» **Exercise prompt**
Range to reproduce from the entries below: the line with "At what coordinates", the line with "You are a GUI", and every line in between. Give them exactly and give nothing else.

» **Raw data**
-----
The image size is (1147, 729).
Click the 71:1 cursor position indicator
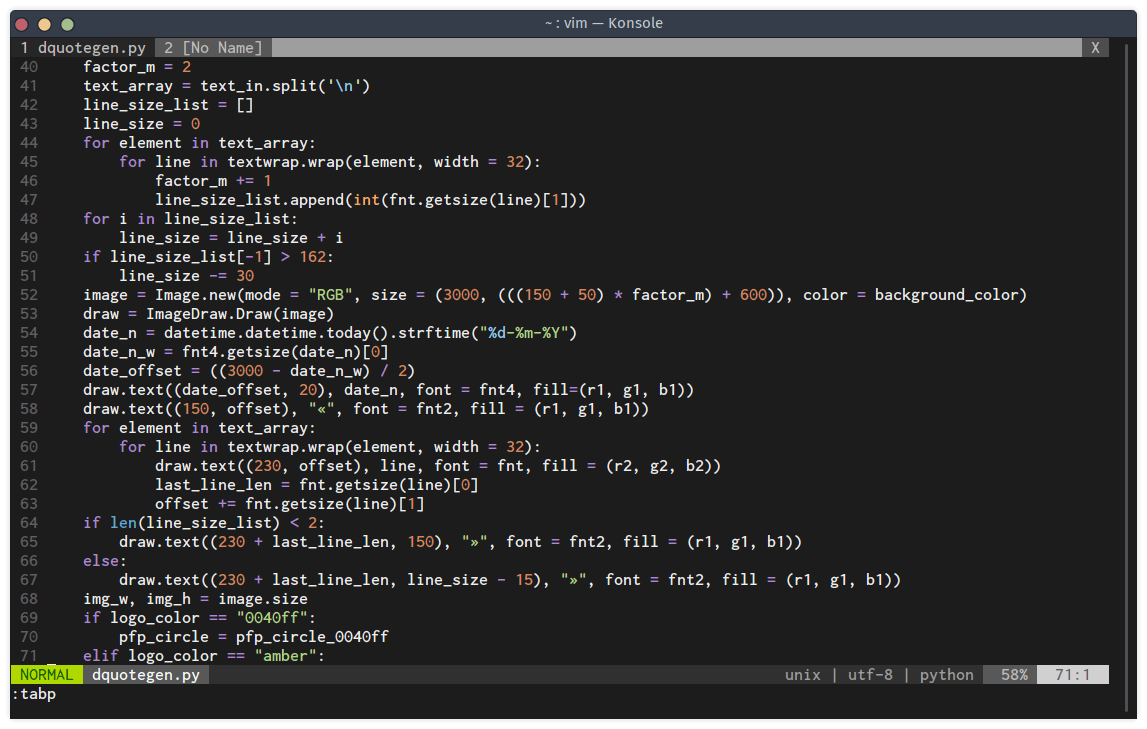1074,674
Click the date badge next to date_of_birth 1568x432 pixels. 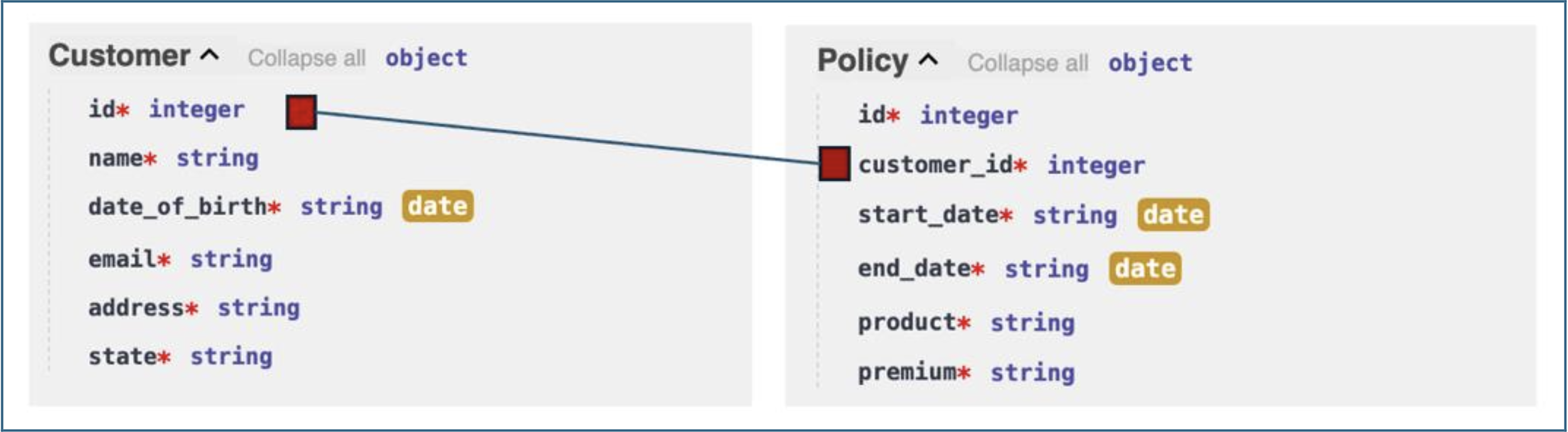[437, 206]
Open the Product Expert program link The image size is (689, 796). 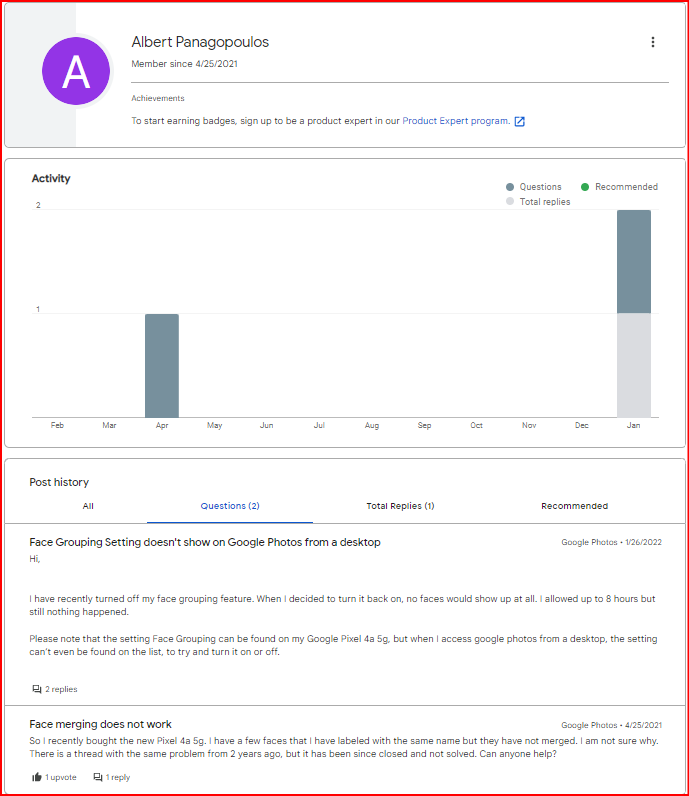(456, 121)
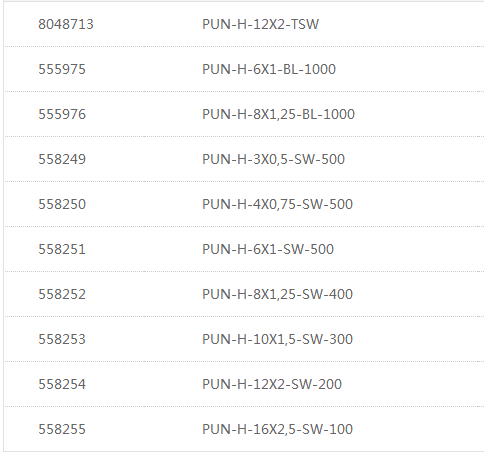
-----
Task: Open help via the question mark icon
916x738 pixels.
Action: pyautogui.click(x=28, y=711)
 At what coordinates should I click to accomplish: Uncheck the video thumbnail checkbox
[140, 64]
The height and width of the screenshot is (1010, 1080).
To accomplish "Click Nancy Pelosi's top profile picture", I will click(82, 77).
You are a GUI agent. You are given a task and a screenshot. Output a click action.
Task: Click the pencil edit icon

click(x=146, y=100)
-----
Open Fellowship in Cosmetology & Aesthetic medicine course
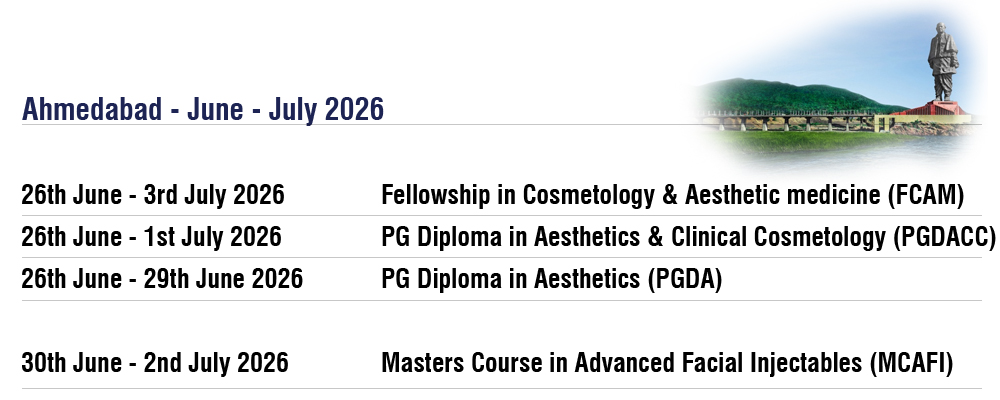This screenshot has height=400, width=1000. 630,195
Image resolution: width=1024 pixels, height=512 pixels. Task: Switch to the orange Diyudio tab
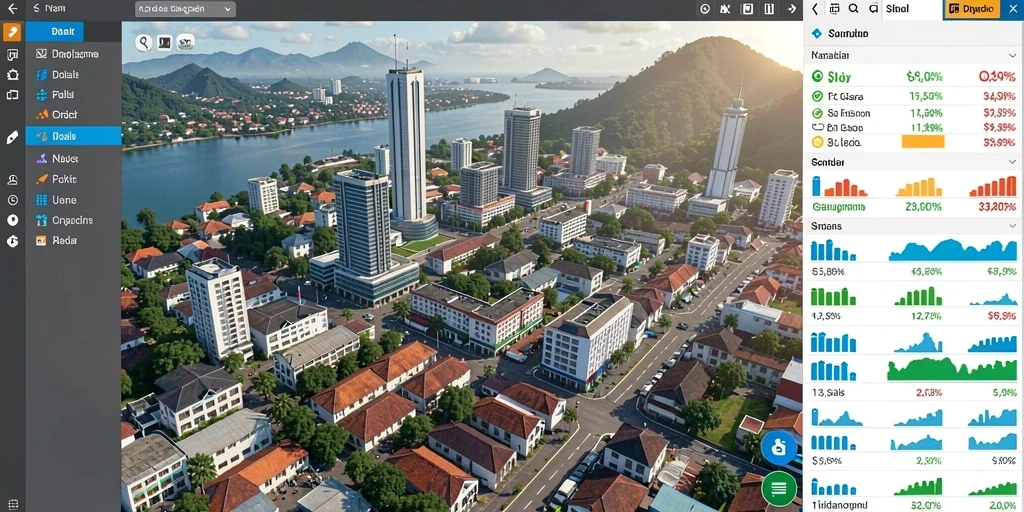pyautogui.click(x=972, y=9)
-----
» **Reply to the exercise**
 At what coordinates should I click to accomplish: Uncheck the video thumbnail checkbox
[140, 64]
The height and width of the screenshot is (1010, 1080).
To accomplish "Click Nancy Pelosi's top profile picture", I will click(82, 77).
You are a GUI agent. You are given a task and a screenshot. Output a click action.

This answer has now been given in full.